BRIEF >> Repeat exactly, and only, the lines of the entries below from the one with "Instruction: Open the Proxy" through the one with "The width and height of the screenshot is (991, 623).", both ends included.

RECORDED INFORMATION >>
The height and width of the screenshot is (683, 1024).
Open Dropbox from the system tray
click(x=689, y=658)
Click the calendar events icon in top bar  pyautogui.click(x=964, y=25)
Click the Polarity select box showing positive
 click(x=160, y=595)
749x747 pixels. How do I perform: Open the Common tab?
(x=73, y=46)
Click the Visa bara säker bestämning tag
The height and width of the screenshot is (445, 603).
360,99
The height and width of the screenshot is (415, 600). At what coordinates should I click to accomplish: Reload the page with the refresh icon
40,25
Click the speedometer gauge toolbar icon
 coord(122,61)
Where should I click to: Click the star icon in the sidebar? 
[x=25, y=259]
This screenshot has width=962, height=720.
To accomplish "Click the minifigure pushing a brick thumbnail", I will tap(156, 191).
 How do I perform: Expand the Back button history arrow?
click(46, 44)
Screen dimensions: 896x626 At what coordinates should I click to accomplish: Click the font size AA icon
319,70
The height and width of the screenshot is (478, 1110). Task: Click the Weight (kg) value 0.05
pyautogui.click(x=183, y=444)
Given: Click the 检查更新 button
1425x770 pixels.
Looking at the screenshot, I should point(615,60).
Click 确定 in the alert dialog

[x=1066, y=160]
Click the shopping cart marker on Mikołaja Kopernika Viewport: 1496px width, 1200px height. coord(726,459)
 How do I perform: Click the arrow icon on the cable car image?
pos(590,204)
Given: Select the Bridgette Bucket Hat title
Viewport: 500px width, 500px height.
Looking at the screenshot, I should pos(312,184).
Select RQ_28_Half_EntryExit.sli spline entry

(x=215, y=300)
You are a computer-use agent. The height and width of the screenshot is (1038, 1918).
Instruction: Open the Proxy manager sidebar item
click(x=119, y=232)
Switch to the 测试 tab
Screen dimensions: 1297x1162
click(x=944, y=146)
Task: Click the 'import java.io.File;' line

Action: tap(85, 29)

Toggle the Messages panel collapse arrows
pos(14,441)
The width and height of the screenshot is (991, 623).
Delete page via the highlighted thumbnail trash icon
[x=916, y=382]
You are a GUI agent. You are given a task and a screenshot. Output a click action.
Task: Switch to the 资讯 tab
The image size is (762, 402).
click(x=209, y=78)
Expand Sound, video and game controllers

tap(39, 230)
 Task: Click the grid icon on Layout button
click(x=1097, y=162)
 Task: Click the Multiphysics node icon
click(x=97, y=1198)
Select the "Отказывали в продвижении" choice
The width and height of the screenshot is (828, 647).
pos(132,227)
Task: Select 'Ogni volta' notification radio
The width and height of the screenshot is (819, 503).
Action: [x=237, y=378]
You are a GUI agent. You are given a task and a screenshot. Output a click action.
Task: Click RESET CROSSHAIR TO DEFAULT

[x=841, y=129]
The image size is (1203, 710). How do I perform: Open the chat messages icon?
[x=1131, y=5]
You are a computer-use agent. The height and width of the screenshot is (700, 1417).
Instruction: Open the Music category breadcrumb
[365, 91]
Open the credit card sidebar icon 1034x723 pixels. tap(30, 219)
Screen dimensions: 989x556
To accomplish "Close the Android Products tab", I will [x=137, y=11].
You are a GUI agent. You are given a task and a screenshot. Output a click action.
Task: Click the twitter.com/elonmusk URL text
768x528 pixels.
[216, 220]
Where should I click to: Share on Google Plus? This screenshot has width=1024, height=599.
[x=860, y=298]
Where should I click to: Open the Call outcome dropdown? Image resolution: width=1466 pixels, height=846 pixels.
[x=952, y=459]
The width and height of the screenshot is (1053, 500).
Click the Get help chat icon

WRITTEN SOLUTION >>
Instruction: Open the Proxy manager sidebar item
click(x=119, y=232)
Switch to the 测试 tab
Screen dimensions: 1297x1162
click(x=944, y=146)
Task: Click the 'import java.io.File;' line

Action: tap(85, 29)

Toggle the Messages panel collapse arrows
pos(14,441)
The width and height of the screenshot is (991, 623).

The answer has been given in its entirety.